What you should do>
Extract the line that contains "Click the animation" and every line after it through the end of the records below, exactly as written, leaving out any pictures.

Material for this exercise>
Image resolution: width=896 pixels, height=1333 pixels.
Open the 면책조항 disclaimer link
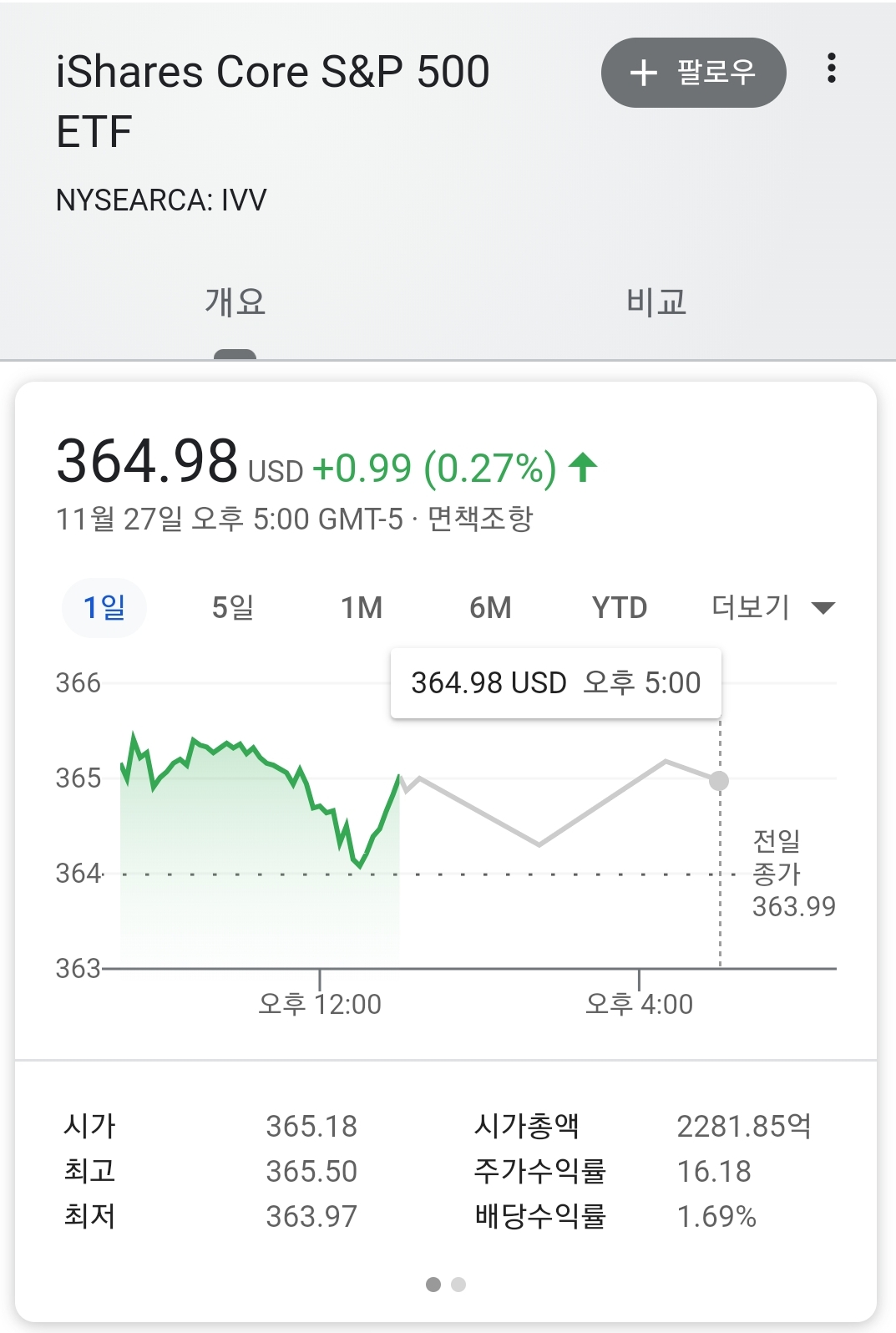(480, 519)

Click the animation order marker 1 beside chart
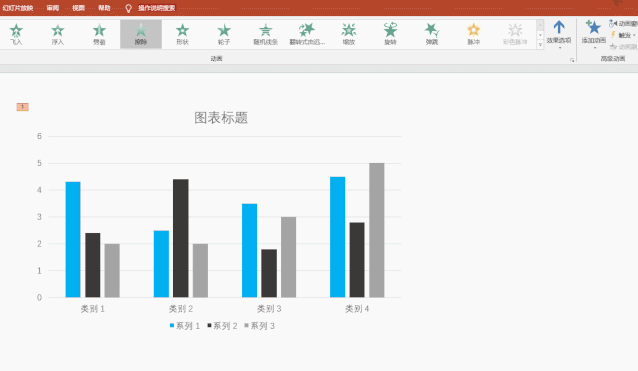[x=22, y=107]
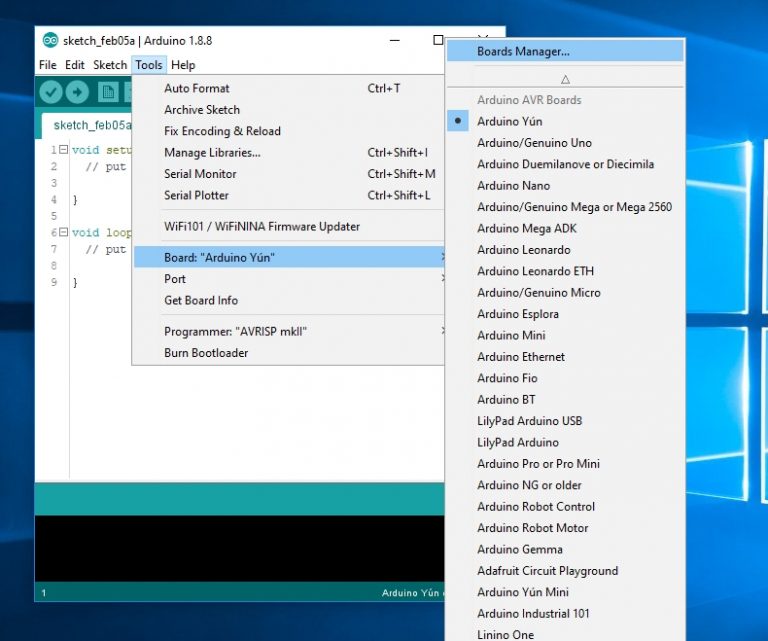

Reply to the task>
Click the animation order marker 1 beside chart
[x=22, y=107]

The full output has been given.